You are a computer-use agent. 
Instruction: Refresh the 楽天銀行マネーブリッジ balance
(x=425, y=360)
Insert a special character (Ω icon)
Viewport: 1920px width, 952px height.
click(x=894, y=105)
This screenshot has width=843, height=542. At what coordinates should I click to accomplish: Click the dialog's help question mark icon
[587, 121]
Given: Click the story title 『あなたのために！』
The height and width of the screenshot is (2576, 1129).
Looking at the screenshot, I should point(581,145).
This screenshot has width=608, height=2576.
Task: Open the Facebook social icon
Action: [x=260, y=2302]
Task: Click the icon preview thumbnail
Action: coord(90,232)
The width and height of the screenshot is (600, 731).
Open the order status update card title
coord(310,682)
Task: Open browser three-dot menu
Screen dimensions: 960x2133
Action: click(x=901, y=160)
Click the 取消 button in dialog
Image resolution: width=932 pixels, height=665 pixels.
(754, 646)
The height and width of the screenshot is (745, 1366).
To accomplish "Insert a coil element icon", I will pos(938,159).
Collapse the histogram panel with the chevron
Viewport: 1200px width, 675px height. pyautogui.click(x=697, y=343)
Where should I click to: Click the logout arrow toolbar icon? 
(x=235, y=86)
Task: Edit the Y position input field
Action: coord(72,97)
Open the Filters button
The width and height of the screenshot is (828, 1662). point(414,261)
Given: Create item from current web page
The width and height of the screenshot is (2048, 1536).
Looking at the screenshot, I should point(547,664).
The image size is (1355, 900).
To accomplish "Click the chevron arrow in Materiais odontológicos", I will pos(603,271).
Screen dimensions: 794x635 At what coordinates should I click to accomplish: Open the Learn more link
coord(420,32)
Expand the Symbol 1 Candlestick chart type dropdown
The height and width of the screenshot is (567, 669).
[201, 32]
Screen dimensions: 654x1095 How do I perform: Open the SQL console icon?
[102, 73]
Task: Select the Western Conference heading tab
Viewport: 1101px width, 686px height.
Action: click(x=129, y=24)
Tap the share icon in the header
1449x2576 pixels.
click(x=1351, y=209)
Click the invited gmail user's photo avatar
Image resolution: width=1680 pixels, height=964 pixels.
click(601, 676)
- - - -
Consigne détaillée:
Recopiez tous les items ci-dessus, ligne par ligne, sans y changer un seul caractère.

Bonne réponse:
You are a computer-use agent. 
Instruction: Refresh the 楽天銀行マネーブリッジ balance
(x=425, y=360)
Insert a special character (Ω icon)
Viewport: 1920px width, 952px height.
click(x=894, y=105)
This screenshot has width=843, height=542. At what coordinates should I click to accomplish: Click the dialog's help question mark icon
[587, 121]
Given: Click the story title 『あなたのために！』
The height and width of the screenshot is (2576, 1129).
Looking at the screenshot, I should point(581,145).
This screenshot has width=608, height=2576.
Task: Open the Facebook social icon
Action: [x=260, y=2302]
Task: Click the icon preview thumbnail
Action: coord(90,232)
The width and height of the screenshot is (600, 731).
Open the order status update card title
coord(310,682)
Task: Open browser three-dot menu
Screen dimensions: 960x2133
Action: click(x=901, y=160)
Click the 取消 button in dialog
Image resolution: width=932 pixels, height=665 pixels.
(754, 646)
The height and width of the screenshot is (745, 1366).
To accomplish "Insert a coil element icon", I will pos(938,159).
Collapse the histogram panel with the chevron
Viewport: 1200px width, 675px height. pyautogui.click(x=697, y=343)
Where should I click to: Click the logout arrow toolbar icon? 
(x=235, y=86)
Task: Edit the Y position input field
Action: coord(72,97)
Open the Filters button
The width and height of the screenshot is (828, 1662). point(414,261)
Given: Create item from current web page
The width and height of the screenshot is (2048, 1536).
Looking at the screenshot, I should point(547,664).
The image size is (1355, 900).
To accomplish "Click the chevron arrow in Materiais odontológicos", I will pos(603,271).
Screen dimensions: 794x635 At what coordinates should I click to accomplish: Open the Learn more link
coord(420,32)
Expand the Symbol 1 Candlestick chart type dropdown
The height and width of the screenshot is (567, 669).
[201, 32]
Screen dimensions: 654x1095 How do I perform: Open the SQL console icon?
[102, 73]
Task: Select the Western Conference heading tab
Viewport: 1101px width, 686px height.
Action: click(x=129, y=24)
Tap the share icon in the header
1449x2576 pixels.
click(x=1351, y=209)
Click the invited gmail user's photo avatar
Image resolution: width=1680 pixels, height=964 pixels.
click(601, 676)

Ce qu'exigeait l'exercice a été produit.